# [Task prompt]
The records that follow must be repeated verbatim, every one of them.

# [Collected data]
━━━━━━━━━━
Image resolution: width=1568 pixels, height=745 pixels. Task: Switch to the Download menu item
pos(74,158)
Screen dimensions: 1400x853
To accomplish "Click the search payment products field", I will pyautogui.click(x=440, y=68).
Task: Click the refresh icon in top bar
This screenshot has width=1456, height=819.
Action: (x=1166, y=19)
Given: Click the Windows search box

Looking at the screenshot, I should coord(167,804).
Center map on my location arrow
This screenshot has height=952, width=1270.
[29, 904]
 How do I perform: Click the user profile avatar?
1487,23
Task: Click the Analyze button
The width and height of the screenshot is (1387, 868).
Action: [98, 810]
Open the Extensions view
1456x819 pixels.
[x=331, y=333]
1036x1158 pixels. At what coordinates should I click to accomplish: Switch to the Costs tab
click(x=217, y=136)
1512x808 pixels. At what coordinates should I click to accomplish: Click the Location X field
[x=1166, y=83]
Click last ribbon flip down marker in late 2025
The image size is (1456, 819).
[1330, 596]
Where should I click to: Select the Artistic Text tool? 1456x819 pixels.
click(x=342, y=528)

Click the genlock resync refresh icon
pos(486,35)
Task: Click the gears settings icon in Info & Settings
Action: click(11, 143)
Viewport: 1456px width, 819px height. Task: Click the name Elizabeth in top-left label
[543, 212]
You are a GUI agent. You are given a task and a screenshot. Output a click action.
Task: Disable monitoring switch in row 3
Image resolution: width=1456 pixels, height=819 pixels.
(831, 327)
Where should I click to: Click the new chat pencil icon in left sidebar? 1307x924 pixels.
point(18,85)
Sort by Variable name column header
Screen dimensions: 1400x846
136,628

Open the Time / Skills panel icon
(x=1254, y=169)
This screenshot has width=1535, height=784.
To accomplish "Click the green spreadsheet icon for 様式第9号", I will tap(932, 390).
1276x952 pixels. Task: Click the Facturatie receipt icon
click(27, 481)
━━━━━━━━━━
# [Written response]
Image resolution: width=1568 pixels, height=745 pixels. Task: Switch to the Download menu item
pos(74,158)
Screen dimensions: 1400x853
To accomplish "Click the search payment products field", I will pyautogui.click(x=440, y=68).
Task: Click the refresh icon in top bar
This screenshot has width=1456, height=819.
Action: (x=1166, y=19)
Given: Click the Windows search box

Looking at the screenshot, I should coord(167,804).
Center map on my location arrow
This screenshot has height=952, width=1270.
[29, 904]
 How do I perform: Click the user profile avatar?
1487,23
Task: Click the Analyze button
The width and height of the screenshot is (1387, 868).
Action: [98, 810]
Open the Extensions view
1456x819 pixels.
[x=331, y=333]
1036x1158 pixels. At what coordinates should I click to accomplish: Switch to the Costs tab
click(x=217, y=136)
1512x808 pixels. At what coordinates should I click to accomplish: Click the Location X field
[x=1166, y=83]
Click last ribbon flip down marker in late 2025
The image size is (1456, 819).
[1330, 596]
Where should I click to: Select the Artistic Text tool? 1456x819 pixels.
click(x=342, y=528)

Click the genlock resync refresh icon
pos(486,35)
Task: Click the gears settings icon in Info & Settings
Action: click(11, 143)
Viewport: 1456px width, 819px height. Task: Click the name Elizabeth in top-left label
[543, 212]
You are a GUI agent. You are given a task and a screenshot. Output a click action.
Task: Disable monitoring switch in row 3
Image resolution: width=1456 pixels, height=819 pixels.
(831, 327)
Where should I click to: Click the new chat pencil icon in left sidebar? 1307x924 pixels.
point(18,85)
Sort by Variable name column header
Screen dimensions: 1400x846
136,628

Open the Time / Skills panel icon
(x=1254, y=169)
This screenshot has width=1535, height=784.
To accomplish "Click the green spreadsheet icon for 様式第9号", I will tap(932, 390).
1276x952 pixels. Task: Click the Facturatie receipt icon
click(27, 481)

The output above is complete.